§ **Information supplied**
---------------
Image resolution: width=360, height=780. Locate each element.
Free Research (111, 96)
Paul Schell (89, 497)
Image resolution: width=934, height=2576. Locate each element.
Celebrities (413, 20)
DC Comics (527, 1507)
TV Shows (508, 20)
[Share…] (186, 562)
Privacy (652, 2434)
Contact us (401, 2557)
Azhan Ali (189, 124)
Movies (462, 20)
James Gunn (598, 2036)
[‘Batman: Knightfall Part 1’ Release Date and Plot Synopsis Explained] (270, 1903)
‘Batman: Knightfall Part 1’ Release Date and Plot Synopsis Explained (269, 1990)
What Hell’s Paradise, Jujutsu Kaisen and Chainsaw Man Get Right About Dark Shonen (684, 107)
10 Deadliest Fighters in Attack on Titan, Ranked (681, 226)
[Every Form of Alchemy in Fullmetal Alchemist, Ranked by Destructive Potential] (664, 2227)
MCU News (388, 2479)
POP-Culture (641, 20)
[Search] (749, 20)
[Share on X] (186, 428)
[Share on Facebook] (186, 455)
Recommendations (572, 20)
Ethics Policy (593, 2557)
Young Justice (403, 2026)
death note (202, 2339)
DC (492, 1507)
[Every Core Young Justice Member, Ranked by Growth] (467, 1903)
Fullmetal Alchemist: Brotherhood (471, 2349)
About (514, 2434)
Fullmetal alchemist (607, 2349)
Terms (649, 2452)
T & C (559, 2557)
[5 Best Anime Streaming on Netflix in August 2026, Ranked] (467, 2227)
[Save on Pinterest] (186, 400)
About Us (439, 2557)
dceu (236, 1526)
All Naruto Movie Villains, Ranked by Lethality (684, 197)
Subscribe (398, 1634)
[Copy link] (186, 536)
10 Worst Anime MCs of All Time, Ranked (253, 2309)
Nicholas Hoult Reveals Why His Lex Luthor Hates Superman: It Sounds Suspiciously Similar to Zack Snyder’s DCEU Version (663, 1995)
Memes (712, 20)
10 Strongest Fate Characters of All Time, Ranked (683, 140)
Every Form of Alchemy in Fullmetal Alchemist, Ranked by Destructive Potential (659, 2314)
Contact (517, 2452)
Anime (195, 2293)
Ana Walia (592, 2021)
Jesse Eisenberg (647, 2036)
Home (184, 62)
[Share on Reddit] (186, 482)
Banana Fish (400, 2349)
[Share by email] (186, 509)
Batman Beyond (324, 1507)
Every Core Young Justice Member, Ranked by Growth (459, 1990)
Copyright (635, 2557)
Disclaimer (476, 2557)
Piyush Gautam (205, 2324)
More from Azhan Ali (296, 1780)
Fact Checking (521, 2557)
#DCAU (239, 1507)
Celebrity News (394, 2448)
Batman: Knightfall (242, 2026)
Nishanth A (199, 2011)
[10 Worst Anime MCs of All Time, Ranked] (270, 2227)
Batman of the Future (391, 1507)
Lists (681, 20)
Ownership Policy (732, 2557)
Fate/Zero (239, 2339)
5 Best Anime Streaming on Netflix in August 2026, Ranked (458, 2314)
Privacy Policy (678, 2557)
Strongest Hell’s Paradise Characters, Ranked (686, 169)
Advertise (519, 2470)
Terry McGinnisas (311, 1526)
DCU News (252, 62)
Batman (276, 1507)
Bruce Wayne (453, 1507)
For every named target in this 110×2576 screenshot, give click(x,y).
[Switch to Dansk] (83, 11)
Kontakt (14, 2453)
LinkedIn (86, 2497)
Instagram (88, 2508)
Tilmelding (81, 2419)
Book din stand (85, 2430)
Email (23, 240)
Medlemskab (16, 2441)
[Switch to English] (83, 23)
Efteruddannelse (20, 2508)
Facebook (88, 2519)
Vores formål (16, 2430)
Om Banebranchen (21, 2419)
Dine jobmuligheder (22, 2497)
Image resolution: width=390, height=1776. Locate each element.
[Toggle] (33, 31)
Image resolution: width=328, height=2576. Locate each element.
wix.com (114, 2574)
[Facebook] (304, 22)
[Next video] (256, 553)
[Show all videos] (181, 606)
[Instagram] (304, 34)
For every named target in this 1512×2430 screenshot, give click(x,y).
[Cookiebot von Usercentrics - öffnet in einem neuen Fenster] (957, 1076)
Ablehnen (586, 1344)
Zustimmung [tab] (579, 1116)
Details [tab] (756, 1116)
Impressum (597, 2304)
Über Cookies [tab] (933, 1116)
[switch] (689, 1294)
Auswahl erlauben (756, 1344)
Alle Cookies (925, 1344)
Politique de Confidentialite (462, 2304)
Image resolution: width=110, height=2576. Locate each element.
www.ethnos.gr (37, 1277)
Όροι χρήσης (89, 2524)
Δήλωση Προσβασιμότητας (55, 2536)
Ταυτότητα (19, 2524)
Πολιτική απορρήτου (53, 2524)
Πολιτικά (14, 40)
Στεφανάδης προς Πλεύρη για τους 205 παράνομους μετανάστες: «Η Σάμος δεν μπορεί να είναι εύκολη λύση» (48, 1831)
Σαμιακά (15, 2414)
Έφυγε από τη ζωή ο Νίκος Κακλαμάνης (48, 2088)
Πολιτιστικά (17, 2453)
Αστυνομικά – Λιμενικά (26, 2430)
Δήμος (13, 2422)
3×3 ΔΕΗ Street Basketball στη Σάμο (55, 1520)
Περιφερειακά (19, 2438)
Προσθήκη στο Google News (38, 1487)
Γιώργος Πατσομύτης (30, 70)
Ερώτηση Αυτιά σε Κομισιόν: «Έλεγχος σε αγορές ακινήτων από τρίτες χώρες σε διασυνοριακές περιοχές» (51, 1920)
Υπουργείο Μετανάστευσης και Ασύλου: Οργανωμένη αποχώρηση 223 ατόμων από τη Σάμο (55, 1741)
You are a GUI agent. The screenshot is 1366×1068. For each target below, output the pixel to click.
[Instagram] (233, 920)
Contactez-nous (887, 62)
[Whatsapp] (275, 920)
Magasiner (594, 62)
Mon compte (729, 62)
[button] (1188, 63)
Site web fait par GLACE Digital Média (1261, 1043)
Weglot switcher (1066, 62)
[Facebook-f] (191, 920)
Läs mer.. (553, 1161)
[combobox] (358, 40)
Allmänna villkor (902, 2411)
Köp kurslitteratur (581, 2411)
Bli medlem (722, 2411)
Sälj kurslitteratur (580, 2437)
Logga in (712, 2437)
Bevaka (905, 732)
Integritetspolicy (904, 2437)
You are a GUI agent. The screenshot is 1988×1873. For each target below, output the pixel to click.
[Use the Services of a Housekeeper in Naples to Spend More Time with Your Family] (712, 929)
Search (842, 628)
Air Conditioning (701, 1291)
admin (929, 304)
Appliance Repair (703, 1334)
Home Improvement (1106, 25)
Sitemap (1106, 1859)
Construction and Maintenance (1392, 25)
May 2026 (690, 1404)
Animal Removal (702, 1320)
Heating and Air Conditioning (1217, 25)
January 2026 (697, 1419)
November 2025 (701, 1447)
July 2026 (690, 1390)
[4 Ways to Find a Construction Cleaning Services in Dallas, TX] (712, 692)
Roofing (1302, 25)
---------------
§ **What the task requires**
Beginning with the line holding "For every named target in this 110×2576" and ending with the line holding "Zustimmung [tab] (579, 1116)", write out the stretch of material above exactly; add no further lines.

§ **Answer to the exercise**
For every named target in this 110×2576 screenshot, give click(x,y).
[Switch to Dansk] (83, 11)
Kontakt (14, 2453)
LinkedIn (86, 2497)
Instagram (88, 2508)
Tilmelding (81, 2419)
Book din stand (85, 2430)
Email (23, 240)
Medlemskab (16, 2441)
[Switch to English] (83, 23)
Efteruddannelse (20, 2508)
Facebook (88, 2519)
Vores formål (16, 2430)
Om Banebranchen (21, 2419)
Dine jobmuligheder (22, 2497)
Image resolution: width=390, height=1776. Locate each element.
[Toggle] (33, 31)
Image resolution: width=328, height=2576. Locate each element.
wix.com (114, 2574)
[Facebook] (304, 22)
[Next video] (256, 553)
[Show all videos] (181, 606)
[Instagram] (304, 34)
For every named target in this 1512×2430 screenshot, give click(x,y).
[Cookiebot von Usercentrics - öffnet in einem neuen Fenster] (957, 1076)
Ablehnen (586, 1344)
Zustimmung [tab] (579, 1116)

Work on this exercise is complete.